--- Instructions for the task ---
Only the lines from the one holding "You are a computer-use agent." to the end of the data should be echoed, exactly as they appear, minus the pictures.

--- Source material ---
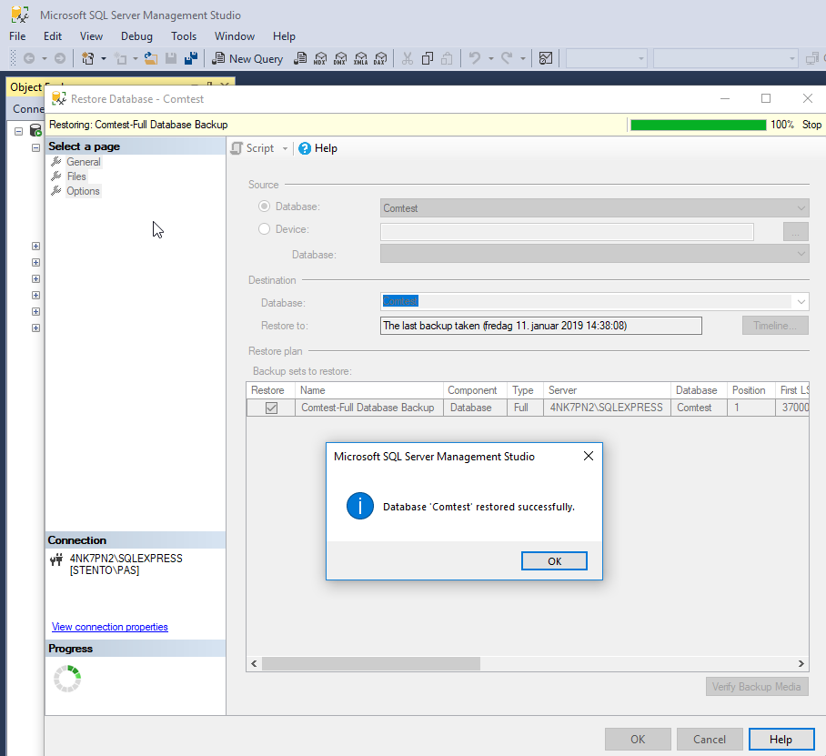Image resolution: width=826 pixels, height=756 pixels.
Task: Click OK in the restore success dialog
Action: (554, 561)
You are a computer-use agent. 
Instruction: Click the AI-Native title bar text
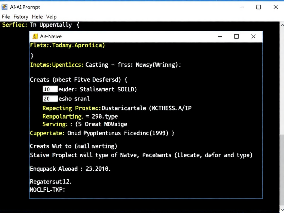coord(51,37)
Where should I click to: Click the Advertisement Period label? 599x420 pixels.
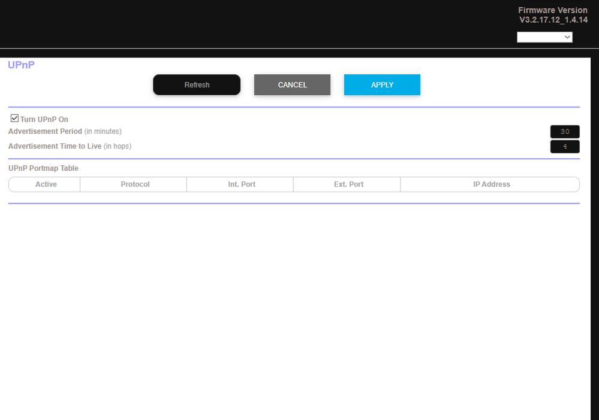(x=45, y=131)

--- Task response ---
You are a computer-use agent. 
Instruction: Click the AI-Native title bar text
coord(51,37)
Where should I click to: Click the Advertisement Period label? 599x420 pixels.
(x=45, y=131)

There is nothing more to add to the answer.